Whether what I am saying is the right to be forgotten or some other idea, it' s the concept that money (cash) passes from one person's hands to another for simple transactions and it is a transient transaction. You have something I want, I buy it, get a receipt, it's now mine and my bank does not need to know what I did with my money, this does not need to appear on any bank statements, the vendor does not need to incur fees related to having debt/credit card machines or go through these companies to receive money from the transaction. Who really wants to get a bill for that burger you ate today one month after the fact Ö

I actually get points from my bank for using my debit card (I think I got about $250 last year which compensates for the bank fees charged). I pay by debit when I have the cash in my account, it saves me from paying monthly bills and loosing track of my spending. The way I see it, I ate the burger today, I don't want to be reminded of it one month from now when I get the credit card bill ..

Feb 4
Again, it's all preference. I pay 99% with credit because it's convenient. I don't have to worry about getting cash, having enough on me, withdrawal fees, etc. It builds credit since I always pay my balance in full, there are no fees and I get 40-50$ cash back each month for using it.

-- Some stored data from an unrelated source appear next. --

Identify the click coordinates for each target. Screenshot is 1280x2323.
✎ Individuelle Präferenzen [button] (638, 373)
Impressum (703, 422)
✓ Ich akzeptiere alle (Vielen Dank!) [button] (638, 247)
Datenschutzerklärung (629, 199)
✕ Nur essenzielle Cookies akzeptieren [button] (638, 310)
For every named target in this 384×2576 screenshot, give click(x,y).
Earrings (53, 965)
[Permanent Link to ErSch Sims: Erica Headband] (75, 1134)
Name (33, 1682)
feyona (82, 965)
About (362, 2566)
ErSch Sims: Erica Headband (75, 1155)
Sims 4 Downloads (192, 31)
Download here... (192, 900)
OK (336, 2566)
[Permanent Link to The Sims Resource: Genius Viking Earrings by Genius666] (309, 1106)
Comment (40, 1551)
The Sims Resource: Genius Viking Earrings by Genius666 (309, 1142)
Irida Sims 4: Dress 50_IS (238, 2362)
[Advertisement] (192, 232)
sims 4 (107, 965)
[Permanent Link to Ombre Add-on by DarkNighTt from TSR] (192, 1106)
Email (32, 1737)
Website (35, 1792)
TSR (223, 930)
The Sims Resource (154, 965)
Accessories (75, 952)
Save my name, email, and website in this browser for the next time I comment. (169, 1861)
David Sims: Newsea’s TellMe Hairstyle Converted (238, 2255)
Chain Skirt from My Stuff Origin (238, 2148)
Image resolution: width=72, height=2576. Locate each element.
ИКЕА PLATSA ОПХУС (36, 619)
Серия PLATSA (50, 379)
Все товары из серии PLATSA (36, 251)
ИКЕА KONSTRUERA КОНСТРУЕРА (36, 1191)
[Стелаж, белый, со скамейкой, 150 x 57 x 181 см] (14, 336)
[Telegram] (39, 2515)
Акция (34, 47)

I'm not bothered by paying for things later - it never even crosses my mind and I just pay the bill when I pay all my other bills later like hydro, internet. If a place does not accept credit and I want thier product I will get cash but that doesn't happen very often since most places take credit.

Feb 5
People are pointing out debit/credit fees for retailers but cash isn't free either. The primarily reason businesses go card only is to save money by avoiding the costs with handling cash. It's the same idea as going cash only, but paying with a card is far more common in Canada so they lose fewer potential customers by going card only over cash only.

Mar 13
Second Cup has just gone cashless.
They will now accept only cards and e-pay.
Because of the virus.
I'm sure there will still be a tip jar.
For cash.
Just saying.
I mean, you're not using it for anything else, right?

Mar 14
Happy Goat as well.
Curmudgeons rejoice.

Mar 14
Kettlemanís just went cashless for sanitary reasons they say.